§ Bagian dokumen
----

Tilam Upih

termahar logo griyokulo

MAHAR : Rp.2,850.000 ,- (TERMAHAR) Mr. NS Semarang


keris tilam upih cirebon keris cirebonan

warangka prahu warangka praon

  1. Kode : GKO-79
  2. Dhapur : Tilam Upih
  3. Pamor : Pedaringan kebak
  4. Tangguh : Madura Abad XVII
  5. Panjang Bilah :  36,5 cm
  6. Panjang Pesi : 7,5 cm
  7. Panjang Total : 44 cm
  8. Asal-usul Pusaka : Bantul, Yogyakarta

warangka prau rikatkatalog keris cirebon

 

Ulasan :

Pusaka itu berdhapur Tilam Upih, mindset tersebut seperti sudah mendarah daging di kalangan masyarakat perkerisan, karena selain paling popular, banyak dijumpai juga sering digunakan sebagai pusaka keluarga yang diberikan turun temurun. Pusaka dalam Kamus Bahasa Indonesia berarti sesuatu yang berharga dan memberi manfaat. Namun demikian, manfaat itu hanya diperoleh bagi yang mengetahui makna atau pesan yang tersirat dalam wujud keris itu. Keris sebagai hasil karya kebudayaan di masa lampau memiliki wujud dan pesan simbolik, perlambang dari doa atau pesan budi luhur yang disampaikan secara turun temurun antar generasi. Mengapa sebuah pusaka turun temurun hanya berdhapur sederhana?

----

§ Tugas singkat
Kutip tanpa mengubah apa pun bagian teks tentang keris Tilam Upih di atas, dari "Pusaka itu berdhapur" sampai "hanya berdhapur sederhana?".

§ Data yang diberikan
----

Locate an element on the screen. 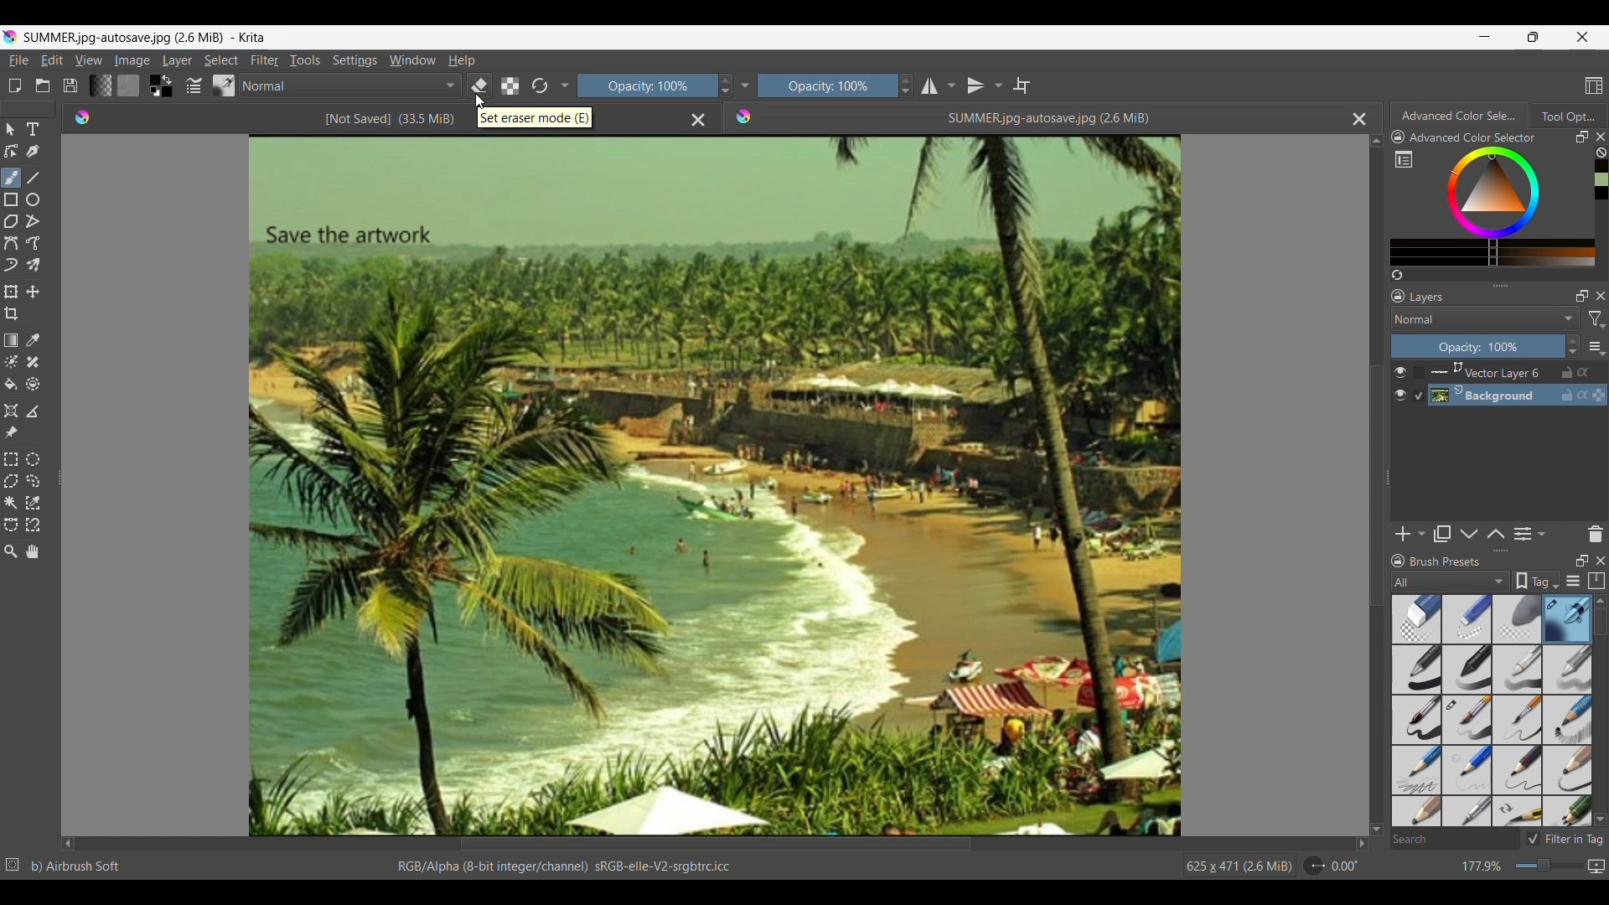 The width and height of the screenshot is (1609, 905). Open an existing document is located at coordinates (44, 85).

----

§ Hasil latihan
Pusaka itu berdhapur Tilam Upih, mindset tersebut seperti sudah mendarah daging di kalangan masyarakat perkerisan, karena selain paling popular, banyak dijumpai juga sering digunakan sebagai pusaka keluarga yang diberikan turun temurun. Pusaka dalam Kamus Bahasa Indonesia berarti sesuatu yang berharga dan memberi manfaat. Namun demikian, manfaat itu hanya diperoleh bagi yang mengetahui makna atau pesan yang tersirat dalam wujud keris itu. Keris sebagai hasil karya kebudayaan di masa lampau memiliki wujud dan pesan simbolik, perlambang dari doa atau pesan budi luhur yang disampaikan secara turun temurun antar generasi. Mengapa sebuah pusaka turun temurun hanya berdhapur sederhana?